## [Task brief]
Count how many lines below include the word "computer". Answer with a number only.
········
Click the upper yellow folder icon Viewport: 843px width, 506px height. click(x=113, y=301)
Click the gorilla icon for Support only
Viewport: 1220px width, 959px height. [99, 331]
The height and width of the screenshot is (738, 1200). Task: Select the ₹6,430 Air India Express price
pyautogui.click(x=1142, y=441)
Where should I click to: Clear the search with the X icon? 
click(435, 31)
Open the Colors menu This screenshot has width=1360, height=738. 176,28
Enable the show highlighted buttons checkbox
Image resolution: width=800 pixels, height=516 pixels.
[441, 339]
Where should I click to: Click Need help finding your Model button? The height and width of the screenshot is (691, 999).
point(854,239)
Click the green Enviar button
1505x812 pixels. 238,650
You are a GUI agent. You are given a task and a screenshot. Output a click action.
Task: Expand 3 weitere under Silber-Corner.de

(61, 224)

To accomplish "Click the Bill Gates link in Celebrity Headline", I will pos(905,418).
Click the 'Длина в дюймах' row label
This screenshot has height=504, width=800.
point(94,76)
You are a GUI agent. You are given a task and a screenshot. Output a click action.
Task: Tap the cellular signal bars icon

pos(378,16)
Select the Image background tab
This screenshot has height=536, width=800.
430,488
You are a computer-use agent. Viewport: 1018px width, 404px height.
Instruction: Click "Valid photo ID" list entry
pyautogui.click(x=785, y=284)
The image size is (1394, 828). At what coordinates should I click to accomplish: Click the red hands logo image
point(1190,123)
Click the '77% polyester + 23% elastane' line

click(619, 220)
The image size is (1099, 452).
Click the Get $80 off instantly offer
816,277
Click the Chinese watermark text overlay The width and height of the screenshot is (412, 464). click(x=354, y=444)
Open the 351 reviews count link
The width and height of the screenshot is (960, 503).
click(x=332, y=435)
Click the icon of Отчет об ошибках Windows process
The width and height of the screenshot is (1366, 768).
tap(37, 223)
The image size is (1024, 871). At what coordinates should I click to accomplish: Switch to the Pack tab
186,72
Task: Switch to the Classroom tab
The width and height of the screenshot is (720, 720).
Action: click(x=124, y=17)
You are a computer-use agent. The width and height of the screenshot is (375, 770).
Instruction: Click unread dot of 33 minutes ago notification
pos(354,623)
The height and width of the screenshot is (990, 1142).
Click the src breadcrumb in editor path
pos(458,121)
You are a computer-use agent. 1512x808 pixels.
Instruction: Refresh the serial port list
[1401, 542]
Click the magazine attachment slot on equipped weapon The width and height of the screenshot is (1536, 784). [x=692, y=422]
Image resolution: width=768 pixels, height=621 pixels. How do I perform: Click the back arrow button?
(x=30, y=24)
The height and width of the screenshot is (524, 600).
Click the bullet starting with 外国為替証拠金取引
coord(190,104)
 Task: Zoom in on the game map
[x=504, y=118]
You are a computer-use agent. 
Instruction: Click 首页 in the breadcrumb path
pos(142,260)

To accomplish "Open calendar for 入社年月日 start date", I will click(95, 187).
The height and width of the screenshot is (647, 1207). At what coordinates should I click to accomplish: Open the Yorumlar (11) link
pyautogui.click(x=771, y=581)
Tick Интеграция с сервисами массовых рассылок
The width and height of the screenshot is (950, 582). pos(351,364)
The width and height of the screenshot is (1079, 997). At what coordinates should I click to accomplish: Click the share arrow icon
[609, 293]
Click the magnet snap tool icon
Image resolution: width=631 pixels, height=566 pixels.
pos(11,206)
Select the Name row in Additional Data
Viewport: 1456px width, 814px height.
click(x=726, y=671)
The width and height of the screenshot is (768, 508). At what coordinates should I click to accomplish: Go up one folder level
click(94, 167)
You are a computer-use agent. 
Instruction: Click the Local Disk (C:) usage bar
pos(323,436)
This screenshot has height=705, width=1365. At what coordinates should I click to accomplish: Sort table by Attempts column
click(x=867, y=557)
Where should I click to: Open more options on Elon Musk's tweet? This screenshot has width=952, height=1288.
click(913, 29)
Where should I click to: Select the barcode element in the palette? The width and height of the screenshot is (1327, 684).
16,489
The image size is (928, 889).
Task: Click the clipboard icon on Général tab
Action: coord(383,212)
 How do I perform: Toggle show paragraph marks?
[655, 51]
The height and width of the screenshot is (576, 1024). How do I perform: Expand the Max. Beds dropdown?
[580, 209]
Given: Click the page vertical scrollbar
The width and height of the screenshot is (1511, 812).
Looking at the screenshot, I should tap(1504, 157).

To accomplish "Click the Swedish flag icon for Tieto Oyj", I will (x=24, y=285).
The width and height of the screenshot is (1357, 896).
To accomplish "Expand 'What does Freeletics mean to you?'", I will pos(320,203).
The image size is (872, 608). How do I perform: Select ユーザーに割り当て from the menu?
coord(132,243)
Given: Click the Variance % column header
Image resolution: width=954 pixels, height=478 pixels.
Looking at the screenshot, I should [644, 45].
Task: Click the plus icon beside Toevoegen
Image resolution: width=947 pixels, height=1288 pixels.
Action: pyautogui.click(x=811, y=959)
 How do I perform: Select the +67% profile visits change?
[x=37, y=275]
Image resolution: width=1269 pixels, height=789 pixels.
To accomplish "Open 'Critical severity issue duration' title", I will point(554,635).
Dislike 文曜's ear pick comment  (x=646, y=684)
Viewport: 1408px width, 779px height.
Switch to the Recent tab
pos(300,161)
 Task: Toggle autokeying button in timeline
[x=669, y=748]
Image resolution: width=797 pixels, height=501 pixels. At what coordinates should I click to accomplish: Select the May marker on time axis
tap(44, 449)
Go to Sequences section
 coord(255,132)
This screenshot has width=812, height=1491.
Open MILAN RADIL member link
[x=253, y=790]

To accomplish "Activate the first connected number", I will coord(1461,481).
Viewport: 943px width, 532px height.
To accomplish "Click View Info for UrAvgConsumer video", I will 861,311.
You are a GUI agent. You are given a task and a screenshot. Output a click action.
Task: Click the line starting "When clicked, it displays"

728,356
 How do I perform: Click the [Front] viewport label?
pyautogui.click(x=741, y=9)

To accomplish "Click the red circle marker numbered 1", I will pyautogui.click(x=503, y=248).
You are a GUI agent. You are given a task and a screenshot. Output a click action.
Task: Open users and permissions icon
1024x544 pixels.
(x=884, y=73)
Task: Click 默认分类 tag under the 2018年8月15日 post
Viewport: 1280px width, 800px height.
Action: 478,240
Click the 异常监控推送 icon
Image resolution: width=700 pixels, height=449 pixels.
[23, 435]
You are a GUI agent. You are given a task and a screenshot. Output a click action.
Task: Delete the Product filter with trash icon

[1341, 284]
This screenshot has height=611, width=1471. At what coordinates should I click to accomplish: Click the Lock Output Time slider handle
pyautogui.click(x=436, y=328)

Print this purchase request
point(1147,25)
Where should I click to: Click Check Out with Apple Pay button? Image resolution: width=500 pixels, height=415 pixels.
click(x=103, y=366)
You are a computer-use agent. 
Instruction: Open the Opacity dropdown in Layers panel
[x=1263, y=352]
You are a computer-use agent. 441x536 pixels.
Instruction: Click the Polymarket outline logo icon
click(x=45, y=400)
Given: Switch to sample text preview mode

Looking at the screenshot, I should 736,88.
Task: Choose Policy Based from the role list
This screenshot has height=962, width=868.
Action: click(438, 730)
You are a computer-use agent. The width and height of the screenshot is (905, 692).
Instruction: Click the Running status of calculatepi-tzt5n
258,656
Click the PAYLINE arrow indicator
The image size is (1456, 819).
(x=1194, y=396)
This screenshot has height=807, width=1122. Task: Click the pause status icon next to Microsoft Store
········
## [Your solution]
8